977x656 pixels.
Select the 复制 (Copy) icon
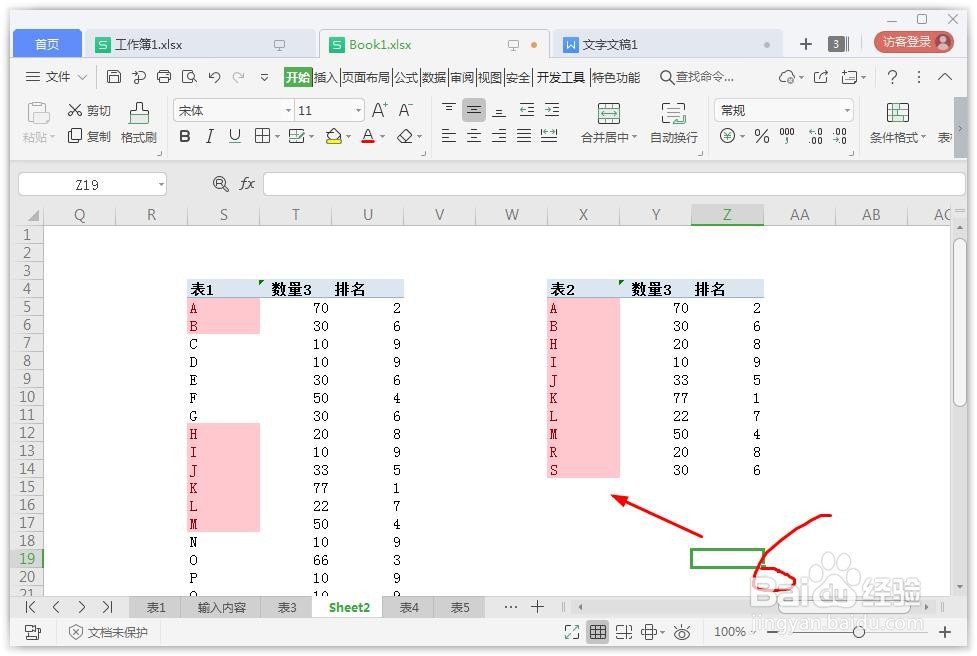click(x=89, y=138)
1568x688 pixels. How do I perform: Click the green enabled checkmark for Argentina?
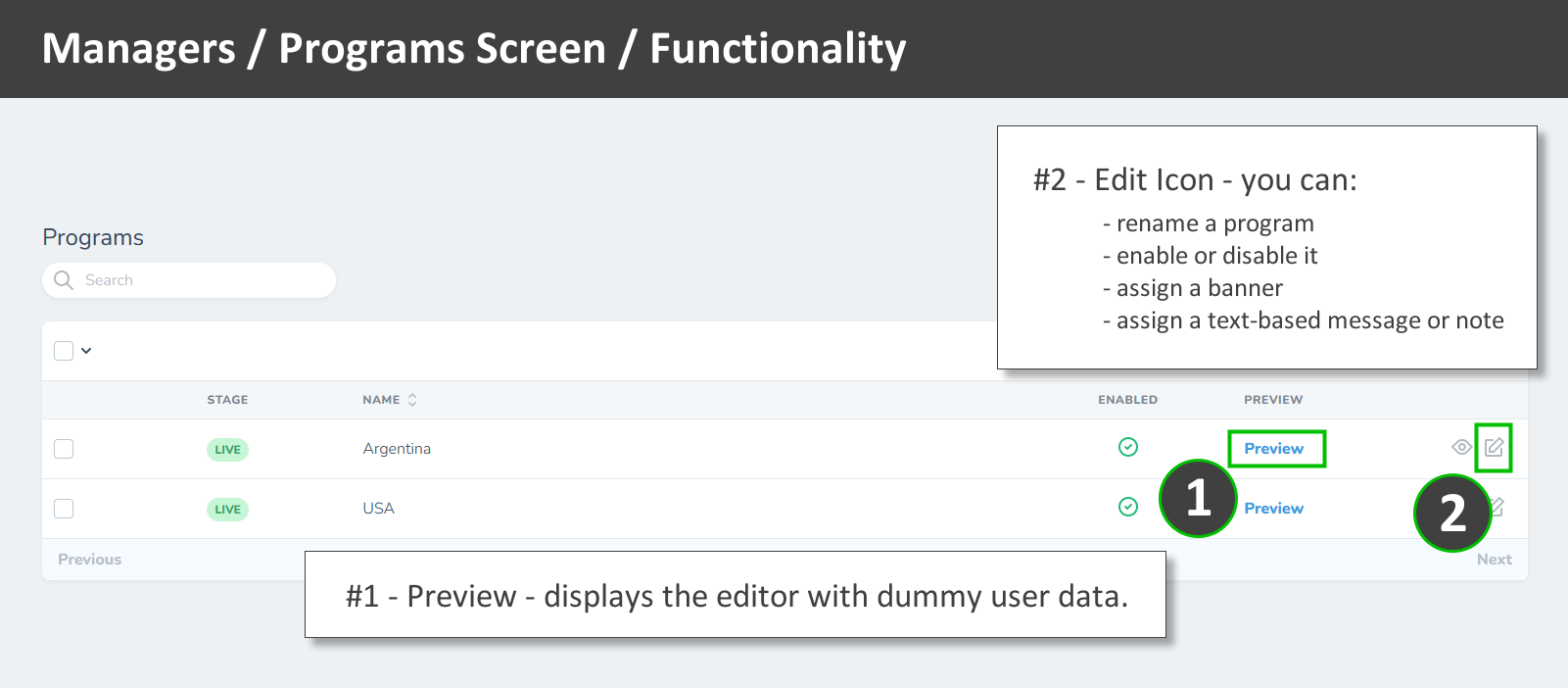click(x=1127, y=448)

-=-=-=-=-

## ACTION ITEM
The response must match the listing exactly, except that pictures are removed.

## RESPONSE
977x656 pixels.
Select the 复制 (Copy) icon
click(x=89, y=138)
1568x688 pixels. How do I perform: Click the green enabled checkmark for Argentina?
click(x=1127, y=448)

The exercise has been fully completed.